14:33 | 25/09/2016 Trade
(VEN) - Resolving difficulties facing agricultural exports is a major task for the agricultural sector, since its export value showed negative growth in the first seven months of this year.
Businesses need to improve the quality of agricultural products
At a recent meeting with associations and businesses, the Steering Committee for Agricultural Marketing under the Ministry of Agriculture and Rural Development (MARD) said rice and cassava topped the list of export decline. Low import demand led also to decreases in the export value of other products such as tea, seafood, and bamboo-made handicrafts.
In the first seven months, cassava exports reached 2.31 million tonnes worth US$616 million, down 19 percent in volume and 28.3 percent in value compared with the same period last year.

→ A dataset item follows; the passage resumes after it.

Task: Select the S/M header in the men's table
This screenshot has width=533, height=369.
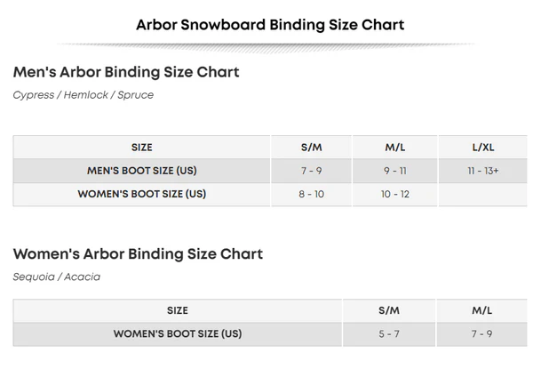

China remained a major importer of Vietnamese cassava, accounting for 86.1 percent of total exports, down 23.5 percent in volume and 33 percent in value.

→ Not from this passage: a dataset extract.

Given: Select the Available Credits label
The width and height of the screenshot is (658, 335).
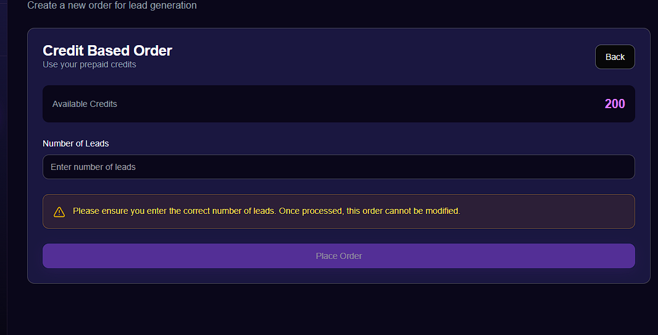Looking at the screenshot, I should pyautogui.click(x=85, y=104).

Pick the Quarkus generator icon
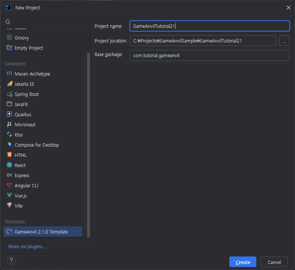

Given the dependence on the Chinese market, rice exports have faced various difficulties due to the absence of big export contracts since the beginning of the year and the pressure of Thai rice clearance sales on export prices of Vietnamese rice. “Importers currently have high demand for quality, high-priced rice while there is no position for Vietnamese rice in major markets such as the US, the EU, and even Japan,” said Vietnam Food Association President Huynh The Nang.
Seafood exports have also faced numerous difficulties. Shrimp exports to Australia have to undergo strict quarantine examinations while the export price of tra fish has dropped. Vietnam Association of Seafood Exporters and Producers (VASEP) Secretary General Truong Dinh Hoe worried on the oversupply of tra fish in the context of weak demand in EU. He predicted the recovery of demand for tra fish imports in September and October, but the annual export value could hardly reach last year’s result.
Trade barriers are big hindrances to Vietnamese agricultural exports. This year, China has tightened management over imports via unofficial channels, leading to the stagnancy of many kinds of agricultural products at border crossings. In the last two months, Vietnamese cassava could not be sold to China via border crossings in Lang Son Province. Vietnam needs to take sound measures to deal with this problem.
Deputy Minister of Agriculture and Rural Development Tran Thanh Nam said the MARD would intensify trade promotion to boost rice exports to traditional markets such as the Philippines, Indonesia, and Africa. Suitable action will be taken to cope with technical barriers such as those imposed by the US on Vietnamese tra fish and tea exports. The MARD will send a delegation to the US this November to persuade the US Lower House to vote for the Upper House’s resolution on the termination of the catfish inspection program mandated by the US’ Farm Bills.
Along with dealing with export difficulties, agricultural businesses need to promote domestic sales by launching high quality products, according to the MARD.